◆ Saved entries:
####################

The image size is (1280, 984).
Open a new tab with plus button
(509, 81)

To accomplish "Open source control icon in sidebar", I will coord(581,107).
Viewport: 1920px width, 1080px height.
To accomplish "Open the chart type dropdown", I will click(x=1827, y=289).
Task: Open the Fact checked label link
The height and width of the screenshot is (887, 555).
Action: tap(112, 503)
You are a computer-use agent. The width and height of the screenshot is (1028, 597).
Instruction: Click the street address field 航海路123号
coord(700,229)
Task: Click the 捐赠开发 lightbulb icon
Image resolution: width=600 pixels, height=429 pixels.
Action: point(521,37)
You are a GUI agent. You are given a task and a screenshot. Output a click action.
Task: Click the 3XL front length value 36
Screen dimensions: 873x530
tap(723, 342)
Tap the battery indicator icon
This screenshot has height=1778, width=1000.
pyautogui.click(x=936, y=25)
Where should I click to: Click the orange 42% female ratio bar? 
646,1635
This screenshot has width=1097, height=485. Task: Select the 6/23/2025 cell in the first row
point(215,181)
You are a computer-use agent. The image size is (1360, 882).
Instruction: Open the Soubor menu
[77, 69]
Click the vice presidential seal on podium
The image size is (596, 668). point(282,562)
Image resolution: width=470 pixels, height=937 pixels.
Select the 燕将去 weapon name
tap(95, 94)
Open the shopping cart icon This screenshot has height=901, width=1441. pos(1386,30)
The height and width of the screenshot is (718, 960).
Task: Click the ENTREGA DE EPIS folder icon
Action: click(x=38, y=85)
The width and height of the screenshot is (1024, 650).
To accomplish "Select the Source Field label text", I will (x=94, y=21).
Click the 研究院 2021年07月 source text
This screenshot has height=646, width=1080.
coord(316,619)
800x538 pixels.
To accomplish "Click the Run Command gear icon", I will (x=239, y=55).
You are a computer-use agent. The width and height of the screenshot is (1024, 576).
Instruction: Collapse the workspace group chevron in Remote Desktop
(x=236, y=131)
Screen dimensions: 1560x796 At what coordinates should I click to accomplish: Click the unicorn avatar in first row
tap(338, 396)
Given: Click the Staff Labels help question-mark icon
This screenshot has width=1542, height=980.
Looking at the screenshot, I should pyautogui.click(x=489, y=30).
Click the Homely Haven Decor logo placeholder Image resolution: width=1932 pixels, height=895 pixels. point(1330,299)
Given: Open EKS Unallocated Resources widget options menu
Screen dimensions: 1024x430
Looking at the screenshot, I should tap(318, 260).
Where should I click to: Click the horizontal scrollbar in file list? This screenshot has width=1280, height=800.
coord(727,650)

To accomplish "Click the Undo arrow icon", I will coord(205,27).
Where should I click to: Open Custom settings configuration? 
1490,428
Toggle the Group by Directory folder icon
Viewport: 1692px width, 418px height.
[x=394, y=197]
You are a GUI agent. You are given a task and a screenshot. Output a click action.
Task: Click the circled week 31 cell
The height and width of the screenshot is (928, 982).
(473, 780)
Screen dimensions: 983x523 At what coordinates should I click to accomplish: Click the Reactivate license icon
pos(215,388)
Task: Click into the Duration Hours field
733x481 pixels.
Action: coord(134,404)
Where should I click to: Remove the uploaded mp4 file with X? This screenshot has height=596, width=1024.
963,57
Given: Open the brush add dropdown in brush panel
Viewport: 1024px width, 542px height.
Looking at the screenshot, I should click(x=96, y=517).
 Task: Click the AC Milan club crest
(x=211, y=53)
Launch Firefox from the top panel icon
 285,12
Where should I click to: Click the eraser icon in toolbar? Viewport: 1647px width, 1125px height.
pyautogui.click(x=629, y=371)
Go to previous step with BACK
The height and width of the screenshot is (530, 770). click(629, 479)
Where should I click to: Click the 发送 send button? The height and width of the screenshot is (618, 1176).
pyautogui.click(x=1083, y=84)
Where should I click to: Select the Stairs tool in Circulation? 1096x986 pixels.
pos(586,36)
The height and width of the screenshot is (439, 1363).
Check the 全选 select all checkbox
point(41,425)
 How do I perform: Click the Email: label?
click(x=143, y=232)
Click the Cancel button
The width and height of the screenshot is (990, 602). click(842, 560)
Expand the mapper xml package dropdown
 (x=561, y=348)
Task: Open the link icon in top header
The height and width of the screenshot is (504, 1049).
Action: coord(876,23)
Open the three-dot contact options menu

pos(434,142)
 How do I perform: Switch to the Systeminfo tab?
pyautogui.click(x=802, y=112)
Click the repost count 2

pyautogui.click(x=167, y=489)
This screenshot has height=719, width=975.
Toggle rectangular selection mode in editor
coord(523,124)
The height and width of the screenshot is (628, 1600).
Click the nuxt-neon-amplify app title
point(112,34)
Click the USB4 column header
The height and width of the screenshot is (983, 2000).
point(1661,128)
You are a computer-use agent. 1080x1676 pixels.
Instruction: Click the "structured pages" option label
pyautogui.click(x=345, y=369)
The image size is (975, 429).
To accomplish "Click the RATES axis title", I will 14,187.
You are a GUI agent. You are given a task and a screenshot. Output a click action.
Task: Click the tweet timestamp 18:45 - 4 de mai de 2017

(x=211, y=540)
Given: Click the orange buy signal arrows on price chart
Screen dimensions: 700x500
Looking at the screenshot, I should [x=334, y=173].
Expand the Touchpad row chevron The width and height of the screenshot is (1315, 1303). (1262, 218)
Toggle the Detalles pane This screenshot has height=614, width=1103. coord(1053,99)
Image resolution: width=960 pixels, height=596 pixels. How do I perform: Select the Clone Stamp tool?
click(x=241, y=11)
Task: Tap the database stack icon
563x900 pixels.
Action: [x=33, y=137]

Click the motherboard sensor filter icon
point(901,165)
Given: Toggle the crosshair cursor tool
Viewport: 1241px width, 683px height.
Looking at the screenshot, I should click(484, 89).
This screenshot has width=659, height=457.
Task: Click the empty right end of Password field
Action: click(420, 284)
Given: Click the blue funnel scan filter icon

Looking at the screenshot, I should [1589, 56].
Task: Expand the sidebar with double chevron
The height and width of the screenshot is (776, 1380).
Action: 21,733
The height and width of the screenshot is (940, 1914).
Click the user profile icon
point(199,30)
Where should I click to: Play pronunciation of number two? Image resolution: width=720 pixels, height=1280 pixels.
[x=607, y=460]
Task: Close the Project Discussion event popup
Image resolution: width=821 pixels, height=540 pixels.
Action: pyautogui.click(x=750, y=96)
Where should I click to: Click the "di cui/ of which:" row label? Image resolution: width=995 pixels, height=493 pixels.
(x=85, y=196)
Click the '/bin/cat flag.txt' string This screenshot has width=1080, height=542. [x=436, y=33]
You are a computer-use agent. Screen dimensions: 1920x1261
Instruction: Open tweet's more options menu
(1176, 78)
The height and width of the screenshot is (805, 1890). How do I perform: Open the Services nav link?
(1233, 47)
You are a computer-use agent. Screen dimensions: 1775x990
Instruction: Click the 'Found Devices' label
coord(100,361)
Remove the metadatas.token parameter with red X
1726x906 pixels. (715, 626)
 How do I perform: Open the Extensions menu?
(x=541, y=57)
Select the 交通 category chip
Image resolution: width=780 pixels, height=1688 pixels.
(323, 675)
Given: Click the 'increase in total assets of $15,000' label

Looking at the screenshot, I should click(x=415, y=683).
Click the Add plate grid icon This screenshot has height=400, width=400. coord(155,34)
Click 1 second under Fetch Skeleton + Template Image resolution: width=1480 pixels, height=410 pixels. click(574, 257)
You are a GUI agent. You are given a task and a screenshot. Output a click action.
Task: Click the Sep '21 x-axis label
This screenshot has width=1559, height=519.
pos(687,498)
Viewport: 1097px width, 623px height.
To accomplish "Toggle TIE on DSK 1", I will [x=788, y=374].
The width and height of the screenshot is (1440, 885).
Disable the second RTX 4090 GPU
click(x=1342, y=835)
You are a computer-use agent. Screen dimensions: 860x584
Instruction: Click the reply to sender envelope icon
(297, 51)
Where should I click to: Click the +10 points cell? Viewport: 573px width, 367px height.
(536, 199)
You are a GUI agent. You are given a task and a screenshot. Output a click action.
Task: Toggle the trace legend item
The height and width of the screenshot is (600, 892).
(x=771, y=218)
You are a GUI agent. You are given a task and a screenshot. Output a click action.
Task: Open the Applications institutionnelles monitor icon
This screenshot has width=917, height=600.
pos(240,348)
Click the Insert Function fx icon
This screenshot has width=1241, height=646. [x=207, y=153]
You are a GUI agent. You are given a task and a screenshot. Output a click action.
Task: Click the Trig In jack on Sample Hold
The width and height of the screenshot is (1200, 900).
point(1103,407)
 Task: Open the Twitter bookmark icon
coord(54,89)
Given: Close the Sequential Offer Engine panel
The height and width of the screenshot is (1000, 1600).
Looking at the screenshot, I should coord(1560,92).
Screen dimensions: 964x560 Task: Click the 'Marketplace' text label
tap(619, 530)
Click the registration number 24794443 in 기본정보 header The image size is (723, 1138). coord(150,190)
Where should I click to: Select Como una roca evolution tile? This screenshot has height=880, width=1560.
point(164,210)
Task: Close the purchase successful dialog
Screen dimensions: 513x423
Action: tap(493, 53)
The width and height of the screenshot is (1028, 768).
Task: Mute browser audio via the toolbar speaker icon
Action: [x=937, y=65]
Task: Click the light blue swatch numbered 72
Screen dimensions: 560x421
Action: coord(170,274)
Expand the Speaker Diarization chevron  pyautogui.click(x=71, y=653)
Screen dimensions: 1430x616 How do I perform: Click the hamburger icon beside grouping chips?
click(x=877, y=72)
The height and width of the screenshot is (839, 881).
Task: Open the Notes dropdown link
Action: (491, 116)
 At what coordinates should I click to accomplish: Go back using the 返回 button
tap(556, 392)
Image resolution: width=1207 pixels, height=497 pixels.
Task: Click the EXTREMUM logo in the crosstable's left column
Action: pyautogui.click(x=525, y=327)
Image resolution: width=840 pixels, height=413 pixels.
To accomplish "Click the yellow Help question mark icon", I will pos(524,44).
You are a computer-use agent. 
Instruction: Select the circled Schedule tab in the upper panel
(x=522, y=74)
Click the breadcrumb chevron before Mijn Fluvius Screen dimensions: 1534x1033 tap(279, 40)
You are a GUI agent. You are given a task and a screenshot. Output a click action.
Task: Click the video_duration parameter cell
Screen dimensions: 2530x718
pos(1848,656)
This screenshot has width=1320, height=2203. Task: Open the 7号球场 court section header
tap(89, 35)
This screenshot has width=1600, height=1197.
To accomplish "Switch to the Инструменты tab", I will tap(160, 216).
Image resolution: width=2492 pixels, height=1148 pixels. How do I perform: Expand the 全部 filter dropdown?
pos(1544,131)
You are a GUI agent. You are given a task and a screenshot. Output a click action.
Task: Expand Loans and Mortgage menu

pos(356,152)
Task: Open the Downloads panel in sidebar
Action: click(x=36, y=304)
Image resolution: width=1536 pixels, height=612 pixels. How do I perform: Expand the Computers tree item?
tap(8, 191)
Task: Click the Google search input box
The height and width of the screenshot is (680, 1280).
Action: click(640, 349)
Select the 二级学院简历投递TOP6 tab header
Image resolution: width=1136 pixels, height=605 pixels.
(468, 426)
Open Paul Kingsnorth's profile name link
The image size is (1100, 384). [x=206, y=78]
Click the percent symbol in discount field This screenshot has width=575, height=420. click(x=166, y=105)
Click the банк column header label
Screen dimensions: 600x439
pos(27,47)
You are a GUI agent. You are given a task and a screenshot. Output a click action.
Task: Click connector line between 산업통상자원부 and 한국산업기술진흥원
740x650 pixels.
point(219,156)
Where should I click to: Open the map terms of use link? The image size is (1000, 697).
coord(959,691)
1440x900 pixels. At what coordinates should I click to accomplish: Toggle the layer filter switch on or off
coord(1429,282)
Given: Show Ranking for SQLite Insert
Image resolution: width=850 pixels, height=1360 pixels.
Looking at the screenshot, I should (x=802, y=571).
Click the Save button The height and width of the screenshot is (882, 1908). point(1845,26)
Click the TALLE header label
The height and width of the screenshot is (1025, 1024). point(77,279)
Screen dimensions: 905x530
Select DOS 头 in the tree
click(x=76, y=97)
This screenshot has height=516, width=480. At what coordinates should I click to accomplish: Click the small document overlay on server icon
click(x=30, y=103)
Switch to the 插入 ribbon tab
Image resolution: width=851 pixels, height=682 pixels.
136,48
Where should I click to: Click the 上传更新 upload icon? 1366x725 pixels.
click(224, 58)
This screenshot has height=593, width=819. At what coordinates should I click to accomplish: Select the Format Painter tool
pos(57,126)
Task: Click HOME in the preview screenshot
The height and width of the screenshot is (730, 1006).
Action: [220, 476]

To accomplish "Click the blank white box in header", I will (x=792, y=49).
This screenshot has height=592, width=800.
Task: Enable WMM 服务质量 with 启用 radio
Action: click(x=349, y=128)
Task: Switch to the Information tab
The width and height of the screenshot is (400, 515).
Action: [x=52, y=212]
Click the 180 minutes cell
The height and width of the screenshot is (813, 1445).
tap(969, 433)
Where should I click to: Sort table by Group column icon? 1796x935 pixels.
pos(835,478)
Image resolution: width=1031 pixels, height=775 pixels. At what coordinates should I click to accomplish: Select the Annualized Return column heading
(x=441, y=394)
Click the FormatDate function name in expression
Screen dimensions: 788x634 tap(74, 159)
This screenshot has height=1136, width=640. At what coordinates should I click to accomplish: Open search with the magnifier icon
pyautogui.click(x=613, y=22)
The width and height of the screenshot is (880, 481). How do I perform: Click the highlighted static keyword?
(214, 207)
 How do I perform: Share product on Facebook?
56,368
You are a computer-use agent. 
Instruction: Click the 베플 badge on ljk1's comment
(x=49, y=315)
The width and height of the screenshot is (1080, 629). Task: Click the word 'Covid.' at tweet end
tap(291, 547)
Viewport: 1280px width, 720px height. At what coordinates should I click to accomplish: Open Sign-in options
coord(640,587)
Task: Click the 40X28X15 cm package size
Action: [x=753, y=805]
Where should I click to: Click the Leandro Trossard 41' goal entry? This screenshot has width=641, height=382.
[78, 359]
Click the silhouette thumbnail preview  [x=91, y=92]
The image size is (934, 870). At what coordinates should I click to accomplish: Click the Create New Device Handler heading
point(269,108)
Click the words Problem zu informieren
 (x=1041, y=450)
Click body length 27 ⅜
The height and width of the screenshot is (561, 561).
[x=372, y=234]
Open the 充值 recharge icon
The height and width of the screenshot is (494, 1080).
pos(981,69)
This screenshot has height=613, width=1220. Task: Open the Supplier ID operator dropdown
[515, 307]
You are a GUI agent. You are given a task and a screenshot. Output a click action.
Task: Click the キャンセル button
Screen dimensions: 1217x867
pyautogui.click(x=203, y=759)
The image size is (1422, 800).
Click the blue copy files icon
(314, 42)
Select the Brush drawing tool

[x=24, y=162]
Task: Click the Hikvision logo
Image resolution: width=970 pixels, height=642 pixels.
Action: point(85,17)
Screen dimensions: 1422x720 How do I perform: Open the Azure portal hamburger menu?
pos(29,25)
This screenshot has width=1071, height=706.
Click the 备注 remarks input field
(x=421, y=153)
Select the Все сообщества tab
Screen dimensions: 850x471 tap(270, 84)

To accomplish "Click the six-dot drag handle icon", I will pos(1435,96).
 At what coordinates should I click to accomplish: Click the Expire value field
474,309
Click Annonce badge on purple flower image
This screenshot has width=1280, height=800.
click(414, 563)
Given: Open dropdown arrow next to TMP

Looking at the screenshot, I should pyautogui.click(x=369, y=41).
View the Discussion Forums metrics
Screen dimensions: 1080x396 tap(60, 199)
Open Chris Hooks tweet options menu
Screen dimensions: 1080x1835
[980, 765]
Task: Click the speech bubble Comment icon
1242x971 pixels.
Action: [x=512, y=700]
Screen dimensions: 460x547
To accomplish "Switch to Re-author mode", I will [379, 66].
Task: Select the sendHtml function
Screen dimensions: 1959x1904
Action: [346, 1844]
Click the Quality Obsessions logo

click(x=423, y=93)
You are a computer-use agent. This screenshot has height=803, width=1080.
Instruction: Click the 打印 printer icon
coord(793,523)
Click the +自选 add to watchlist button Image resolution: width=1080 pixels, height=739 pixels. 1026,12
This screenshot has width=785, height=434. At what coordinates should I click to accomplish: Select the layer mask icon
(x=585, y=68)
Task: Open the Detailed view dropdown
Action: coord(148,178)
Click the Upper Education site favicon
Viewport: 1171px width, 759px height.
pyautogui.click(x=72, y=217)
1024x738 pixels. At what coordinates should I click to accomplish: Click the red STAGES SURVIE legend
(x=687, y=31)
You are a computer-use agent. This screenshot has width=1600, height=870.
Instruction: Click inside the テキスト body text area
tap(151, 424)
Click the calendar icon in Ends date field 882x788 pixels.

####################

◆ Task to complete: Return the count of lines in the entries above that include the word "question", without any added text.

◆ Solution: 2